- What the exercise asks
Copy all of the records below, replacing each occurrence of "For every named target" with "For each named target" and keeping everything else the same.

- Data supplied
::::

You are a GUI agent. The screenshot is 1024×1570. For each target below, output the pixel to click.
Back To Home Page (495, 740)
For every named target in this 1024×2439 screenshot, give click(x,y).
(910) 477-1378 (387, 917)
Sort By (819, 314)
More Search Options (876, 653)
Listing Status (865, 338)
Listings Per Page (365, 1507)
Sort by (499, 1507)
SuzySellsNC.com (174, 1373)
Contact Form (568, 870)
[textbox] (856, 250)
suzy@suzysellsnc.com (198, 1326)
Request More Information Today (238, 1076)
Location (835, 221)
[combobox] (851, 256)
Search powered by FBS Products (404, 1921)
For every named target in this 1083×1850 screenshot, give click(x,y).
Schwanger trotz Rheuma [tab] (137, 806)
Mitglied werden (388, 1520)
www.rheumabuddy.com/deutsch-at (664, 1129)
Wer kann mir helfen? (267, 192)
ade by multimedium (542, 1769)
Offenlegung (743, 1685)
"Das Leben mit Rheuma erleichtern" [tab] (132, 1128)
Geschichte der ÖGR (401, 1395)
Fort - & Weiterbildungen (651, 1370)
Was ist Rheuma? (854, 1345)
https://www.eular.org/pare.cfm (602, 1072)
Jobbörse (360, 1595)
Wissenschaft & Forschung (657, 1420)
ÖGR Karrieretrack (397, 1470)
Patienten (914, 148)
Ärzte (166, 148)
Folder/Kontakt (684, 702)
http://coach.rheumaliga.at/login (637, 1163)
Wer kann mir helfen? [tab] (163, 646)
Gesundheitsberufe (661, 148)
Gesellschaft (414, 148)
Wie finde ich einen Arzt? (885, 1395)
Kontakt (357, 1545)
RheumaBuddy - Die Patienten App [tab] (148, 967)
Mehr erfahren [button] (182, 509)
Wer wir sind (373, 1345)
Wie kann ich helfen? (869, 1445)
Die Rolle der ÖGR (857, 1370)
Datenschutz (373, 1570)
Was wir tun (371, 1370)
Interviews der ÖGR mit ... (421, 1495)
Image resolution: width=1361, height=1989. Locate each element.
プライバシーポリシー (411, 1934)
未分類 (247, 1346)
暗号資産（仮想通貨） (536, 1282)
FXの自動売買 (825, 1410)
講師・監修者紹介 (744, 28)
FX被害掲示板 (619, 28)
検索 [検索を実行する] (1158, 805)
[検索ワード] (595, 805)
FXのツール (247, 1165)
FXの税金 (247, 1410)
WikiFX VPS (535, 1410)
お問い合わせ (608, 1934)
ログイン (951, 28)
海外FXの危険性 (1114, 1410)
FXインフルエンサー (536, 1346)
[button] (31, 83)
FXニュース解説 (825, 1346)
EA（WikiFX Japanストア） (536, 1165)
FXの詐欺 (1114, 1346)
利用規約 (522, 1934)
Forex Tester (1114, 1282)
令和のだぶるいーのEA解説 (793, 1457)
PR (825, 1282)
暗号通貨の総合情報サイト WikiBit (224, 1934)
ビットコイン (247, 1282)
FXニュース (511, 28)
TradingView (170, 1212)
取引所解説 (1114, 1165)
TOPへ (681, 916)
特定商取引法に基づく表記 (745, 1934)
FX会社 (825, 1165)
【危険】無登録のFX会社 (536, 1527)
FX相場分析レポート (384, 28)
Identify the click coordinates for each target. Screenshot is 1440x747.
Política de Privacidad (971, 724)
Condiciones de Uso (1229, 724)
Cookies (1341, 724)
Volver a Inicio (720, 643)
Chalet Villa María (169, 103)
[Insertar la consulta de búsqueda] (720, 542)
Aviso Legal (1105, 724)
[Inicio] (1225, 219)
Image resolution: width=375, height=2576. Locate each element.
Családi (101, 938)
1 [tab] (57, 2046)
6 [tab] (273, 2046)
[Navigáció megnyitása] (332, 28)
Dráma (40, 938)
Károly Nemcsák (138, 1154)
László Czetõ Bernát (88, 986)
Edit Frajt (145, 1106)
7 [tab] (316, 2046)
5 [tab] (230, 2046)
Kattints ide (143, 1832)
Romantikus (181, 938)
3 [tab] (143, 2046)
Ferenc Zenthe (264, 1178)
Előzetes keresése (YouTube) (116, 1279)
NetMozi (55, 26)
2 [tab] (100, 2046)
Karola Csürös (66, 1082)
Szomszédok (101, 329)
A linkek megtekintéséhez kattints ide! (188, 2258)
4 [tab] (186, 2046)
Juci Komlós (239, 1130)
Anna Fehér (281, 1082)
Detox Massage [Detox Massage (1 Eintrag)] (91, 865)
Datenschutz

::::

- Solution below
You are a GUI agent. The screenshot is 1024×1570. For each target below, output the pixel to click.
Back To Home Page (495, 740)
For each named target in this 1024×2439 screenshot, give click(x,y).
(910) 477-1378 (387, 917)
Sort By (819, 314)
More Search Options (876, 653)
Listing Status (865, 338)
Listings Per Page (365, 1507)
Sort by (499, 1507)
SuzySellsNC.com (174, 1373)
Contact Form (568, 870)
[textbox] (856, 250)
suzy@suzysellsnc.com (198, 1326)
Request More Information Today (238, 1076)
Location (835, 221)
[combobox] (851, 256)
Search powered by FBS Products (404, 1921)
For each named target in this 1083×1850 screenshot, give click(x,y).
Schwanger trotz Rheuma [tab] (137, 806)
Mitglied werden (388, 1520)
www.rheumabuddy.com/deutsch-at (664, 1129)
Wer kann mir helfen? (267, 192)
ade by multimedium (542, 1769)
Offenlegung (743, 1685)
"Das Leben mit Rheuma erleichtern" [tab] (132, 1128)
Geschichte der ÖGR (401, 1395)
Fort - & Weiterbildungen (651, 1370)
Was ist Rheuma? (854, 1345)
https://www.eular.org/pare.cfm (602, 1072)
Jobbörse (360, 1595)
Wissenschaft & Forschung (657, 1420)
ÖGR Karrieretrack (397, 1470)
Patienten (914, 148)
Ärzte (166, 148)
Folder/Kontakt (684, 702)
http://coach.rheumaliga.at/login (637, 1163)
Wer kann mir helfen? [tab] (163, 646)
Gesundheitsberufe (661, 148)
Gesellschaft (414, 148)
Wie finde ich einen Arzt? (885, 1395)
Kontakt (357, 1545)
RheumaBuddy - Die Patienten App [tab] (148, 967)
Mehr erfahren [button] (182, 509)
Wer wir sind (373, 1345)
Wie kann ich helfen? (869, 1445)
Die Rolle der ÖGR (857, 1370)
Datenschutz (373, 1570)
Was wir tun (371, 1370)
Interviews der ÖGR mit ... (421, 1495)
Image resolution: width=1361, height=1989. Locate each element.
プライバシーポリシー (411, 1934)
未分類 (247, 1346)
暗号資産（仮想通貨） (536, 1282)
FXの自動売買 (825, 1410)
講師・監修者紹介 (744, 28)
FX被害掲示板 (619, 28)
検索 [検索を実行する] (1158, 805)
[検索ワード] (595, 805)
FXのツール (247, 1165)
FXの税金 (247, 1410)
WikiFX VPS (535, 1410)
お問い合わせ (608, 1934)
ログイン (951, 28)
海外FXの危険性 (1114, 1410)
FXインフルエンサー (536, 1346)
[button] (31, 83)
FXニュース解説 (825, 1346)
EA（WikiFX Japanストア） (536, 1165)
FXの詐欺 (1114, 1346)
利用規約 (522, 1934)
Forex Tester (1114, 1282)
令和のだぶるいーのEA解説 (793, 1457)
PR (825, 1282)
暗号通貨の総合情報サイト WikiBit (224, 1934)
ビットコイン (247, 1282)
FXニュース (511, 28)
TradingView (170, 1212)
取引所解説 (1114, 1165)
TOPへ (681, 916)
特定商取引法に基づく表記 (745, 1934)
FX会社 (825, 1165)
【危険】無登録のFX会社 (536, 1527)
FX相場分析レポート (384, 28)
Identify the click coordinates for each target. Screenshot is 1440x747.
Política de Privacidad (971, 724)
Condiciones de Uso (1229, 724)
Cookies (1341, 724)
Volver a Inicio (720, 643)
Chalet Villa María (169, 103)
[Insertar la consulta de búsqueda] (720, 542)
Aviso Legal (1105, 724)
[Inicio] (1225, 219)
Image resolution: width=375, height=2576. Locate each element.
Családi (101, 938)
1 [tab] (57, 2046)
6 [tab] (273, 2046)
[Navigáció megnyitása] (332, 28)
Dráma (40, 938)
Károly Nemcsák (138, 1154)
László Czetõ Bernát (88, 986)
Edit Frajt (145, 1106)
7 [tab] (316, 2046)
5 [tab] (230, 2046)
Kattints ide (143, 1832)
Romantikus (181, 938)
3 [tab] (143, 2046)
Ferenc Zenthe (264, 1178)
Előzetes keresése (YouTube) (116, 1279)
NetMozi (55, 26)
2 [tab] (100, 2046)
Karola Csürös (66, 1082)
Szomszédok (101, 329)
A linkek megtekintéséhez kattints ide! (188, 2258)
4 [tab] (186, 2046)
Juci Komlós (239, 1130)
Anna Fehér (281, 1082)
Detox Massage [Detox Massage (1 Eintrag)] (91, 865)
Datenschutz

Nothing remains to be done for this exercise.